Australian-based Globe International reported net sales for the half-year period ended December 31, 2o10, were up 4% in constant currency terms to Australian $45.9 million, but were down 2% in reported currency terms. The company drew in a net profit after tax (NPAT) of Australian $900,000 (U.S. $930,000) for the six month period—an 11% improvement over the same period a year ago, according to a report:
This underlying growth in net sales is driven by the Globe brand sales trends in both North America and Europe, off-set by the sales performance in Australasia which was impacted by poor trading conditions in the Australian retail sector during the half-year.
The Group generated Australian $1.9 million of earnings before interest, tax, depreciation and amortisation (EBITDA), compared to a profit of Australian $3.3 million in the prior corresponding half-year. As foreshadowed at the AGM in October 2010, the operating result for the half-year is impacted by adverse foreign exchange rate movements, as well as gross margin pressures due to a difficult retail environment and rising input costs.
The Group continues to maintain a healthy balance sheet, with additional cash of $1.1 million generated from operations during the half-year. As at the end of the half-year, the Group had available
cash reserves of Australian $12.4 million, additional unutilised financing facilities of Australian $3.2 million, and no debt.

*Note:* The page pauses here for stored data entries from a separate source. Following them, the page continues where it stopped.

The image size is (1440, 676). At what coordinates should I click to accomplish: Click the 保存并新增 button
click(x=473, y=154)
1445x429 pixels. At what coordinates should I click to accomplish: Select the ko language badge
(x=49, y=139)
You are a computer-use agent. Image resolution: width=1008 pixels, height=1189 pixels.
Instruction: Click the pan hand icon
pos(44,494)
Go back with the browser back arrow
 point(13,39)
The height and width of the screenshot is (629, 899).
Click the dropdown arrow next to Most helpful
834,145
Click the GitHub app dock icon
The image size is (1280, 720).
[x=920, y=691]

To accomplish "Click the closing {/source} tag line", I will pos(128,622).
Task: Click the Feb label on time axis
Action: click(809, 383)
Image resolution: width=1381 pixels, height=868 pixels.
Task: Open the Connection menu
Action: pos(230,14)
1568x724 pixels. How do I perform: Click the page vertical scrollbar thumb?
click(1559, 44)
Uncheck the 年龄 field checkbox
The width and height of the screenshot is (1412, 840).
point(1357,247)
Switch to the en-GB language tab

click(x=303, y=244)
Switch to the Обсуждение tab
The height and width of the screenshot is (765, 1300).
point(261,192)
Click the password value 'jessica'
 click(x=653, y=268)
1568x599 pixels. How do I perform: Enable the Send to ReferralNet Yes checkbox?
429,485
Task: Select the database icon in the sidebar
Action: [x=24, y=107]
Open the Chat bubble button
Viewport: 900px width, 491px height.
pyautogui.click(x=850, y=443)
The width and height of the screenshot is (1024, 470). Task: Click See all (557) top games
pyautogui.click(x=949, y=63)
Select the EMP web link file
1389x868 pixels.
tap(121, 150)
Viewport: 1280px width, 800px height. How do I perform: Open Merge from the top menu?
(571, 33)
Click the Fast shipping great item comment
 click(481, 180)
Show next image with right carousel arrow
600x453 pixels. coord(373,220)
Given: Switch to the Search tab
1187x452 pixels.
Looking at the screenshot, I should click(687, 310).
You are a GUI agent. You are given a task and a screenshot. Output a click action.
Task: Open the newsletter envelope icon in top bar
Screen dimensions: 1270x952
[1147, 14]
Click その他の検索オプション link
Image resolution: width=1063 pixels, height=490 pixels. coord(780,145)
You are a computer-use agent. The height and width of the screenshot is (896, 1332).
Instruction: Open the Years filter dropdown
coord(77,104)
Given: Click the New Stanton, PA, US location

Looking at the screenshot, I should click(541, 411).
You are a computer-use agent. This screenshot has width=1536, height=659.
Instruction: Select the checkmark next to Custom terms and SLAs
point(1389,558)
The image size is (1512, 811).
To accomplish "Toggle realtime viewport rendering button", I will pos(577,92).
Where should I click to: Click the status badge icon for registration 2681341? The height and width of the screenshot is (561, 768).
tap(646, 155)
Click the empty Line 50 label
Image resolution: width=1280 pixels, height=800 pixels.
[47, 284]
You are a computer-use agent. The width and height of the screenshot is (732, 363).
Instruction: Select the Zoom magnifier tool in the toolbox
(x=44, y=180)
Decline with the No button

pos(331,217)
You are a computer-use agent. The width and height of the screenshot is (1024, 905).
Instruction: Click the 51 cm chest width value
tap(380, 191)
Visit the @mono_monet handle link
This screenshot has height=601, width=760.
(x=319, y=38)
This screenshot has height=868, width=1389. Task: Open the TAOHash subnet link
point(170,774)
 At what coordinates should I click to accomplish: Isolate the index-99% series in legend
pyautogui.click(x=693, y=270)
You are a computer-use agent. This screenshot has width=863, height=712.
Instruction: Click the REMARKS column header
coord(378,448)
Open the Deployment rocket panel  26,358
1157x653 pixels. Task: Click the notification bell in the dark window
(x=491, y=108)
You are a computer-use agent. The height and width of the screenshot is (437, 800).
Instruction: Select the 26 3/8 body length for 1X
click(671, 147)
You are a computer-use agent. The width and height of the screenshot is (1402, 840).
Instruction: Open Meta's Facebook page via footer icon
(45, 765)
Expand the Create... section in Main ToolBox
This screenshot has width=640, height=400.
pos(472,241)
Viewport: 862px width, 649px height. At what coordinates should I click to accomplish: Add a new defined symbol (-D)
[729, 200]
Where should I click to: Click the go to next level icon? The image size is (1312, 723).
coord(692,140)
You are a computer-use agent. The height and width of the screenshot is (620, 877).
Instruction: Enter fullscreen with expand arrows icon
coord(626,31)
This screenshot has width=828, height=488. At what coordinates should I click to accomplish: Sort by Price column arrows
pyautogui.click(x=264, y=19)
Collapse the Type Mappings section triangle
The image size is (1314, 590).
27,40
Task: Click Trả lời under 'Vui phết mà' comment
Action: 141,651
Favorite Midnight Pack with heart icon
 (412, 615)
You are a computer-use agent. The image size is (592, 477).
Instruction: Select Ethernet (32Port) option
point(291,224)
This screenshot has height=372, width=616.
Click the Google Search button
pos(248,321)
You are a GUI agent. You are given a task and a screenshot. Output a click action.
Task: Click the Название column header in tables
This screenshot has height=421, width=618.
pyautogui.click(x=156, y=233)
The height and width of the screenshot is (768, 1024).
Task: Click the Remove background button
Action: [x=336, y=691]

Working capital continues to be tightly managed, with both debtors ageing and inventory holdings in line with internal expectations.
Globe International Limited Chief Executive Officer, Matt Hill, said that the underlying growth in net sales was encouraging but conditions remain challenging.
“Despite positive revenue trends, the macro economic conditions in all regions remain volatile. In addition the downward pressures on profitability due to foreign exchange rates and gross margin pressures experienced in the first half are expected to continue to impact operating profits during the second half of the financial year.”